Recorded data:
::::

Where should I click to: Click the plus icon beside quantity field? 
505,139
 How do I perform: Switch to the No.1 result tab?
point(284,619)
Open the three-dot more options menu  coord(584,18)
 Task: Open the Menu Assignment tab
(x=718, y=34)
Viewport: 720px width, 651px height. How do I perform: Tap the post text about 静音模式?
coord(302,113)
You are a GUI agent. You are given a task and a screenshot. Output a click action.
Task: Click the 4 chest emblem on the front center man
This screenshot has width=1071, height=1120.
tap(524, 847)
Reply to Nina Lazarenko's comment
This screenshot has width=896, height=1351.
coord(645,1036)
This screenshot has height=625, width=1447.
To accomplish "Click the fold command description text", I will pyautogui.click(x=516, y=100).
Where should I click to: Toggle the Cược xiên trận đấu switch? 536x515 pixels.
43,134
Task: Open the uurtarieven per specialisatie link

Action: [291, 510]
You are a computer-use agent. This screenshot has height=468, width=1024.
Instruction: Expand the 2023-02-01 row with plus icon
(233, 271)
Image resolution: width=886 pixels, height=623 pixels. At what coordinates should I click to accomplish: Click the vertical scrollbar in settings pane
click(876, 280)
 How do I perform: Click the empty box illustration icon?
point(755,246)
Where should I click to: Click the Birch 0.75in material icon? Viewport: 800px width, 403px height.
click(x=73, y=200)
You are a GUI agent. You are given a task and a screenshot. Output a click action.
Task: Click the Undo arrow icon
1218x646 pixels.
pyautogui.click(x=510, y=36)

::::

--- Task to complete ---
Above are some records; repeat all of them exactly.

--- Finished exercise ---
Where should I click to: Click the plus icon beside quantity field? 
505,139
 How do I perform: Switch to the No.1 result tab?
point(284,619)
Open the three-dot more options menu  coord(584,18)
 Task: Open the Menu Assignment tab
(x=718, y=34)
Viewport: 720px width, 651px height. How do I perform: Tap the post text about 静音模式?
coord(302,113)
You are a GUI agent. You are given a task and a screenshot. Output a click action.
Task: Click the 4 chest emblem on the front center man
This screenshot has width=1071, height=1120.
tap(524, 847)
Reply to Nina Lazarenko's comment
This screenshot has width=896, height=1351.
coord(645,1036)
This screenshot has height=625, width=1447.
To accomplish "Click the fold command description text", I will pyautogui.click(x=516, y=100).
Where should I click to: Toggle the Cược xiên trận đấu switch? 536x515 pixels.
43,134
Task: Open the uurtarieven per specialisatie link

Action: [291, 510]
You are a computer-use agent. This screenshot has height=468, width=1024.
Instruction: Expand the 2023-02-01 row with plus icon
(233, 271)
Image resolution: width=886 pixels, height=623 pixels. At what coordinates should I click to accomplish: Click the vertical scrollbar in settings pane
click(876, 280)
 How do I perform: Click the empty box illustration icon?
point(755,246)
Where should I click to: Click the Birch 0.75in material icon? Viewport: 800px width, 403px height.
click(x=73, y=200)
You are a GUI agent. You are given a task and a screenshot. Output a click action.
Task: Click the Undo arrow icon
1218x646 pixels.
pyautogui.click(x=510, y=36)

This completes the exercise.